◆ Work item
Copy the data exactly as it appears, and do not include any pictures.

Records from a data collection
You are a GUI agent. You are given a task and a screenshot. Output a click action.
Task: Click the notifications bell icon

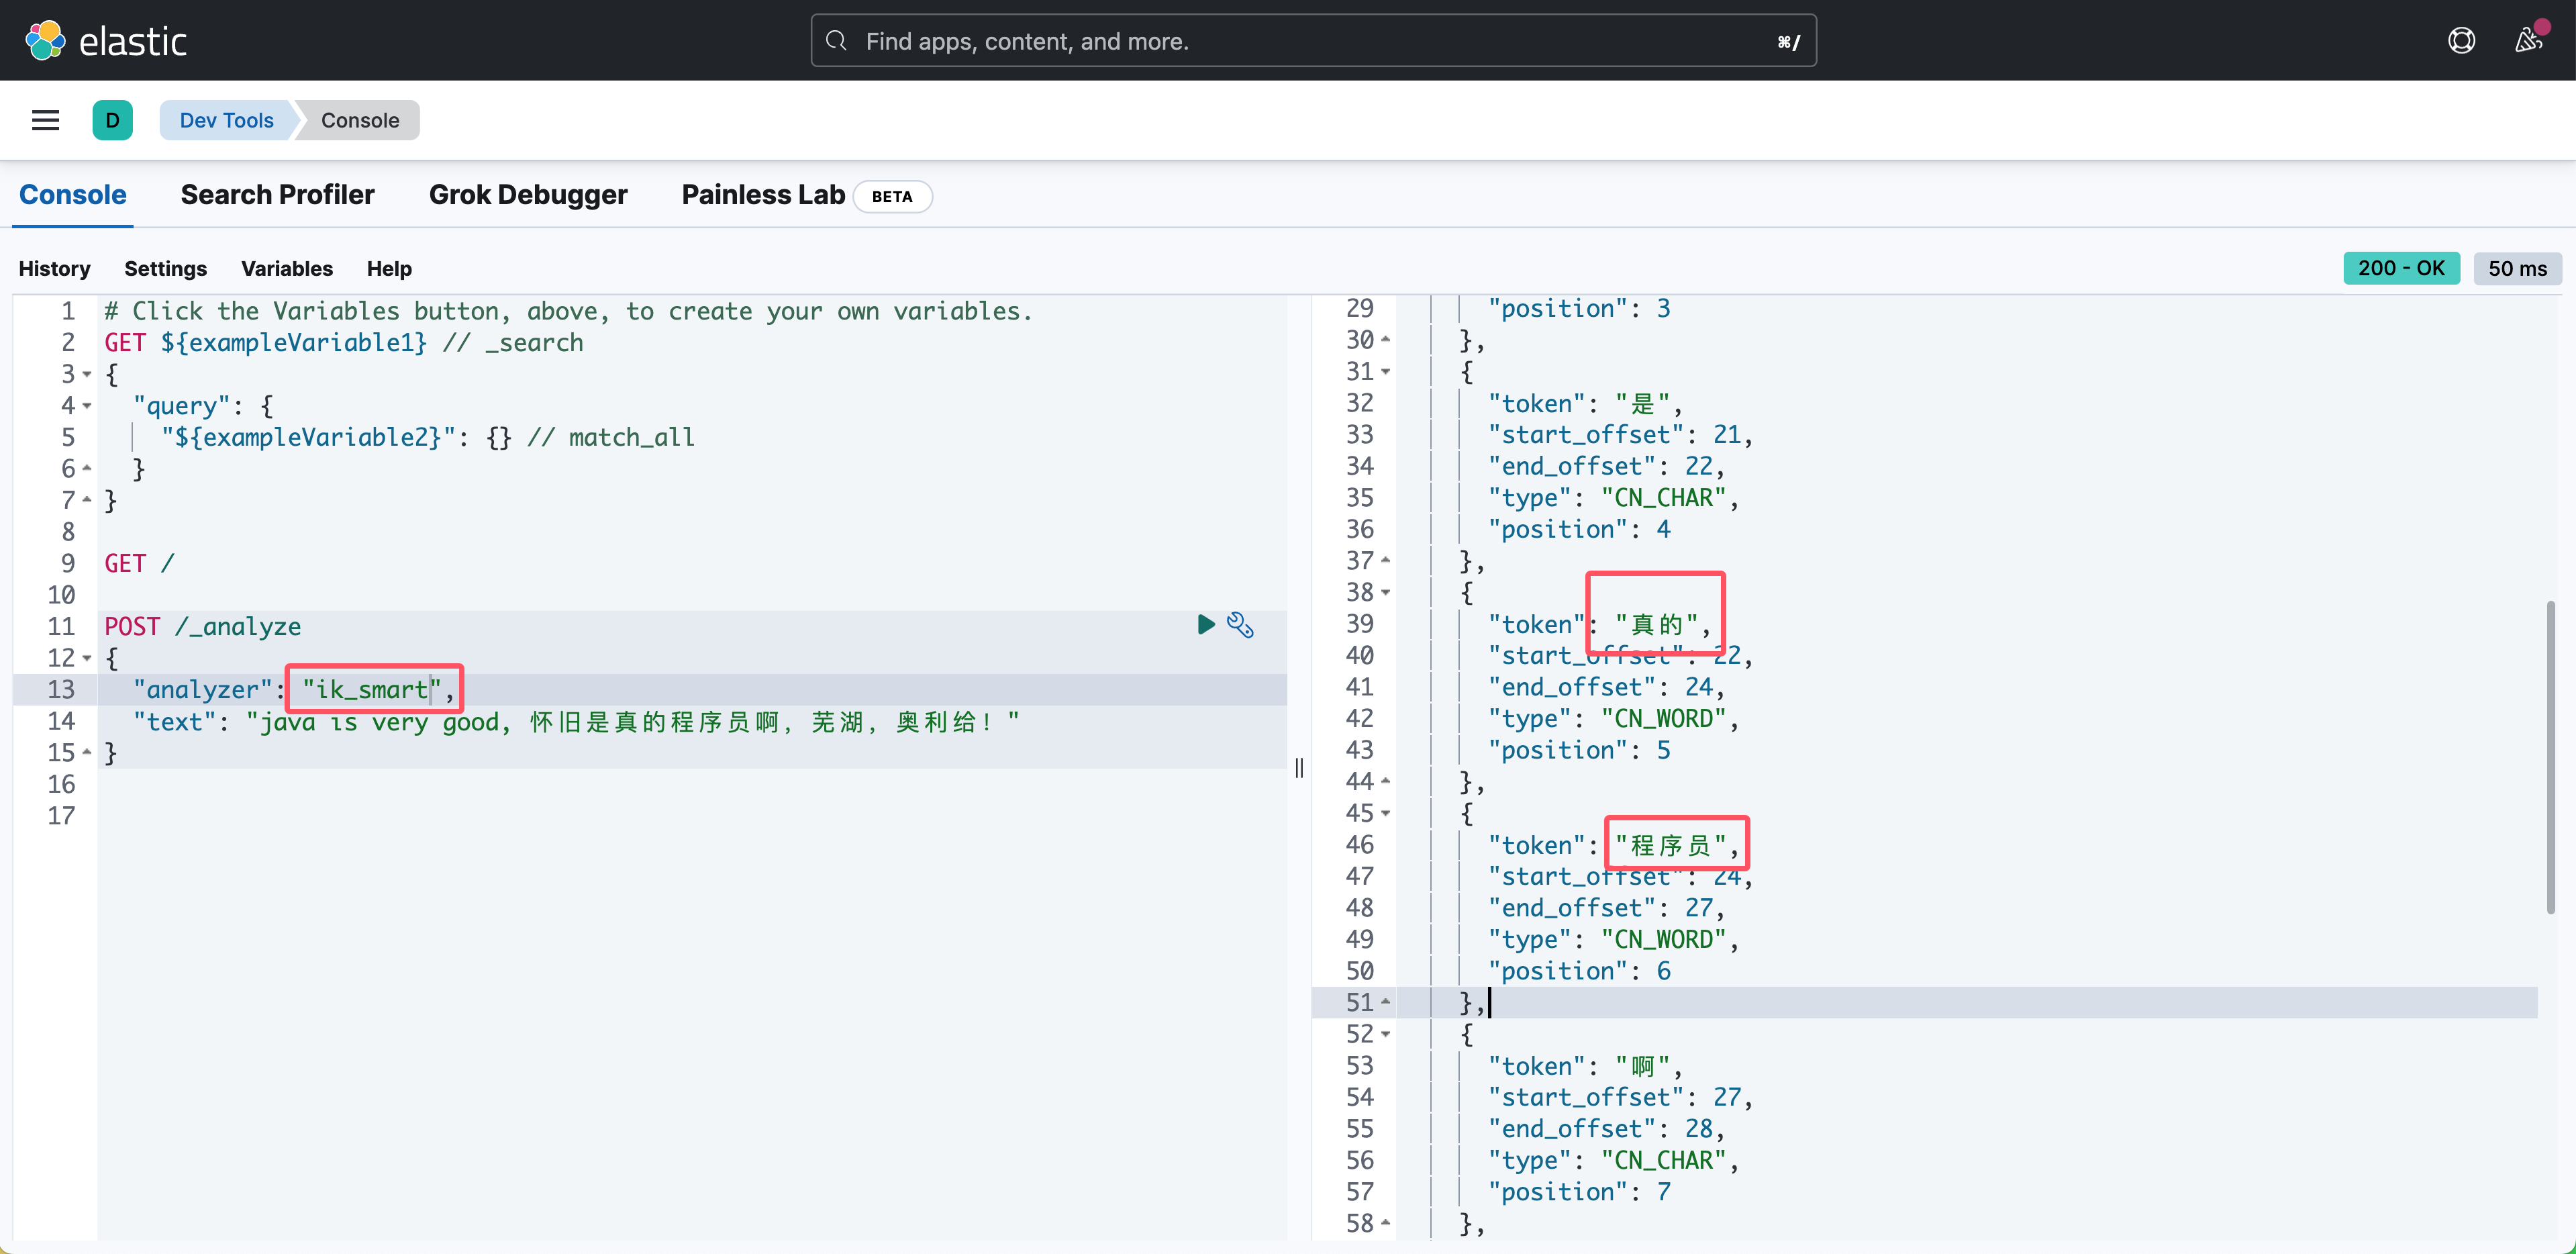(x=2528, y=40)
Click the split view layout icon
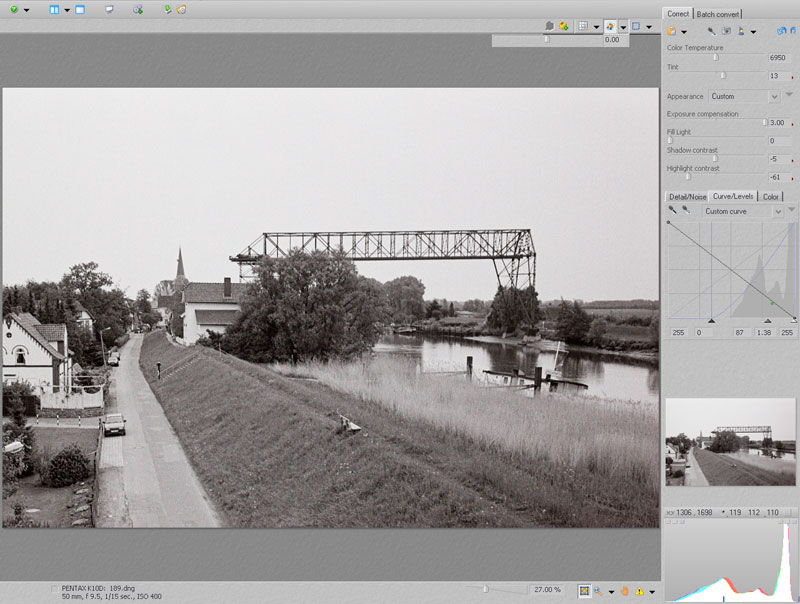The image size is (800, 604). click(x=54, y=9)
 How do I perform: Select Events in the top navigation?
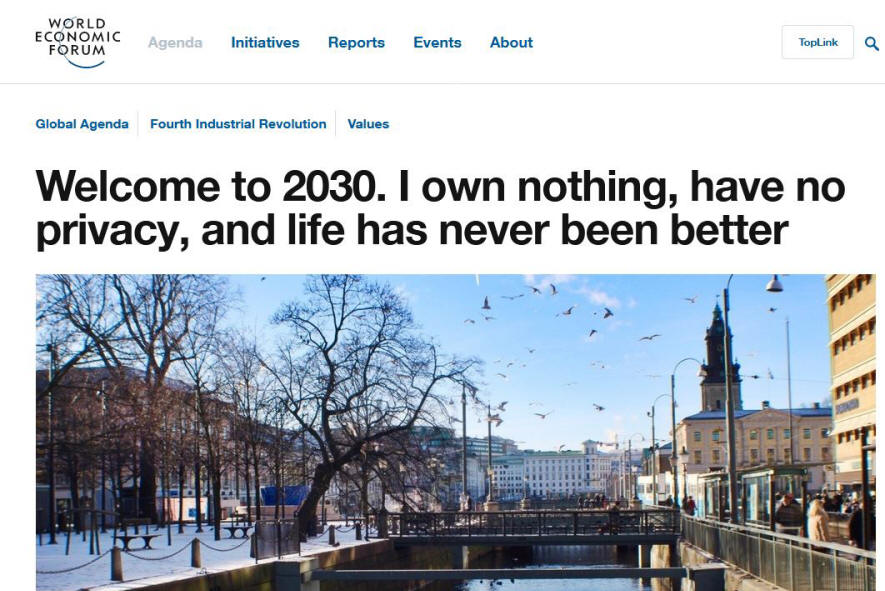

◆ Response box
You are a GUI agent. You are given a task and a screenshot. Output a click action.
Task: Click the notifications bell icon

(x=2528, y=40)
Click the split view layout icon
The image size is (800, 604). click(x=54, y=9)
 How do I perform: Select Events in the top navigation?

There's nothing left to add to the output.